京都に帰る新幹線の車中で書いています。前垣さんと高木先生のご案内で鞠智城を見学してきました。主任学芸員の木村龍生さん(熊本県立装飾古墳館分館歴史公園鞠智城温故創生館)から懇切丁寧な説明と同遺跡を案内していただきました。しかも特別に「八角堂(鼓楼)」の内部も入らせていただきました。感謝感激です。矢継ぎ早のわたしからの質問に対しても的確に答えていただき、若くてとても博学な研究者でした。
わたしからの主な質問と、木村さんのお答えは次のような内容でした。簡潔に記します。

(問)鞠智城の訓みは「キクチ」と「ククチ」とではどちらが適切か。
(答)『和名抄』の郡名の訓みでは「ククチ」とあり、これが史料根拠としては最も古い。

(問)鞠智城の編年は須恵器に依っているのか。
(答)須恵器と土師器に依った。

(問)貯木場から出土した木材の年輪年代測定は実施したのか。
(答)していない。(予算的に困難のようであった)

(問)出土した仏像を百済系とされているが、その根拠は何か。
(答)全体の形式から百済系と判断された。ただし韓国の学者には、仏像が筒状のものを持っているが、百済の仏像には見られないので、百済系ではないという意見の人もいる。百済系仏像は中国南朝の影響を受けており、「宝珠」を持つのが普通とのこと。

(問)仏像の出土状況はどのようなものだったか。

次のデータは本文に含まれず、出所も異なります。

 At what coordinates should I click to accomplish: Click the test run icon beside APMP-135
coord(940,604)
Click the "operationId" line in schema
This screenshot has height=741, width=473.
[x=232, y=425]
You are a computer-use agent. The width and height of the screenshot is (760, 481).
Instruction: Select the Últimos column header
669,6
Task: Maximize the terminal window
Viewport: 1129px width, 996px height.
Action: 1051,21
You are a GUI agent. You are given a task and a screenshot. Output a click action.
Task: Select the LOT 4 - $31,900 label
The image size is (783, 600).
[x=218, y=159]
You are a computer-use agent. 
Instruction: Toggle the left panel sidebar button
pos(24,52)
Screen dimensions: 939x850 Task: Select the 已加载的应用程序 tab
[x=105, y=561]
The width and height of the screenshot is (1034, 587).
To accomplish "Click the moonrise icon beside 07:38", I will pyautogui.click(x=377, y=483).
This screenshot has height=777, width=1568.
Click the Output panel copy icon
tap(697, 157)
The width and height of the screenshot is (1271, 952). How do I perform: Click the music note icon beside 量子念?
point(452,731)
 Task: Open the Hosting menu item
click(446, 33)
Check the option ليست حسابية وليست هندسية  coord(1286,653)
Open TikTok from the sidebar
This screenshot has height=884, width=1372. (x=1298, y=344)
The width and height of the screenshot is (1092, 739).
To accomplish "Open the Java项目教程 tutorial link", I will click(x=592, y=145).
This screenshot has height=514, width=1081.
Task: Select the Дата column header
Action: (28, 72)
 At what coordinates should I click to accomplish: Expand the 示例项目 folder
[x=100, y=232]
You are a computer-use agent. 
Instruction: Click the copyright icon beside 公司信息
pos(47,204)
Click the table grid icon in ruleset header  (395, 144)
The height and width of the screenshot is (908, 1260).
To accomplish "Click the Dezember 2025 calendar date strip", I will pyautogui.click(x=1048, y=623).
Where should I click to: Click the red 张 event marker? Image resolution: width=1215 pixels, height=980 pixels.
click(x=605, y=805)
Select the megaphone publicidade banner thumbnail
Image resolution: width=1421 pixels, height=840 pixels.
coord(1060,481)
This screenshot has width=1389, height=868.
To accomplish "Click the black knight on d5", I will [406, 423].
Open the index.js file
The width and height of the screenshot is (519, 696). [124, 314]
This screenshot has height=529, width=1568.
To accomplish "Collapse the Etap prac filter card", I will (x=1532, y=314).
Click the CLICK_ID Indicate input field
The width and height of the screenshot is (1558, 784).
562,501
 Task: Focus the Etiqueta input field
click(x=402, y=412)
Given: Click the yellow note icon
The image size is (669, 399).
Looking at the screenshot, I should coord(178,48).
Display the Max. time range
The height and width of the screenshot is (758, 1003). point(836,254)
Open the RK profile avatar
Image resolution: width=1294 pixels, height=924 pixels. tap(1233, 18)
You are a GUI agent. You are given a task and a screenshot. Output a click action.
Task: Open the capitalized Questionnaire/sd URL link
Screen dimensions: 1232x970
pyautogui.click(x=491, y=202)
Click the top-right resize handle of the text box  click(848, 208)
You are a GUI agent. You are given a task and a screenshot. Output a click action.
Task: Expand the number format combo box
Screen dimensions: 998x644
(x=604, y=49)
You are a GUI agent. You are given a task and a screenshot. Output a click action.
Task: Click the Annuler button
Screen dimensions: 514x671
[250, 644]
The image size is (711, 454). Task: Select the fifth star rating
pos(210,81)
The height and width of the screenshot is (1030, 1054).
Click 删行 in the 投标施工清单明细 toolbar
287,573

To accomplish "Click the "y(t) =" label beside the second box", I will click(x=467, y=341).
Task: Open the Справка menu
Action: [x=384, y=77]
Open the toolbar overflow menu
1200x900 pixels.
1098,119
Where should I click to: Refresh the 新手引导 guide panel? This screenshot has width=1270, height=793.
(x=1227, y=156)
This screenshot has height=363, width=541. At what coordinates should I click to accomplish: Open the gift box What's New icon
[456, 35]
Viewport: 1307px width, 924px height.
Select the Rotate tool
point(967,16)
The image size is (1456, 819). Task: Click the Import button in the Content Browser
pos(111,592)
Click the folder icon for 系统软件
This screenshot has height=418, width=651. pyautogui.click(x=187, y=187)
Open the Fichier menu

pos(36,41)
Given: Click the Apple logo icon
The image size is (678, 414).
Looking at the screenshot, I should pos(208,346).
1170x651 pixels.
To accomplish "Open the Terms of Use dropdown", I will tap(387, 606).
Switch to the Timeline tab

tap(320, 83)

故意に廃棄されたのか、それとも何らかの理由で放置されたのか。
(答)発掘当事者の意見としては、周囲の土が固められたようだったので、故意の埋納の可能性もあるとのこと。

(問)「八角堂(鼓楼)」は前期難波宮の八角堂と比較してどのような差があるか。
(答)前期難波宮よりもやや小さい。前期難波宮にはない芯柱を持っている。

(問)「八角堂(鼓楼)」の一つは礎石造りとのことだが、瓦葺きか板葺きか。
(答)その付近から瓦は出土していないので、板葺きと思われる。復元された鼓楼が瓦葺きなのは、耐候性やメンテナンスなどのことを考えてのこと。数十トンの瓦の重量を支えるため、地下7mまで掘り下げて基礎を造った。

(問)瓦を造った窯の場所はどこか。
(答)不明。

(問)周囲の土塁の高さはどのくらいだったのか。土塁の上に柵はあったのか。
(答)土塁の高さは約3m程度と思われる。上部は削られていたので、柵の有無は不明。土塁の前面と後面は版築のための柵が設けられている。

(問)建造物の柱は残っていないのか。
(答)抜き取られていて残っていない。瓦なども他に持ち出されて再利用された可能性が指摘されている。

(問)製鉄や鋳物工房跡はないのか。
(答)鉄製遺物と小さなフイゴが出土しており、小規模な金属加工が行われていた可能性はある。

(問)貨幣は出土しているか。
(答)していない。

(問)近くに古代道路の「車路」が通っているが、鞠智城からの距離はどのくらいで、西海道とどちらが古いと考えられるか。
(答)1kmほど離れている。西海道よりも「車路」の方が古いと考えている。もともとの官道は「車路」で、8世紀に肥後国府ができてから西海道が造営されたと考えている。

(問)鞠智城の性格はどのようなものと考えられているか。
(答)様々な説が出されており、論争中。たとえば、大宰府や肥後国府への兵站基地、官庁的性格、倉庫的性格、対隼人戦の基地など。

(問)鞠智城への見学者はどのくらいか。
(答)年間10万人ほど。春と秋が多い。夏は暑く、冬は積雪の心配があって来場者は減る。

この他にもたくさんの質疑応答を行いました。貴重な報告集などもいただき、何度もお礼を述べて鞠智城を後にしました。京都に帰ったら、しっかりと勉強したいと思います。
帰りの新幹線の時間まで余裕がありましたので、高木先生の案内で山鹿市の横穴装飾墳を見学しました。壁面に五弦の琴を持った人物が掘られた墓もあり、とても興味深いものでした。お世話になった皆さん、本当にありがとうございました。
ここまで書いたら、ちょうど京都駅に到着しました。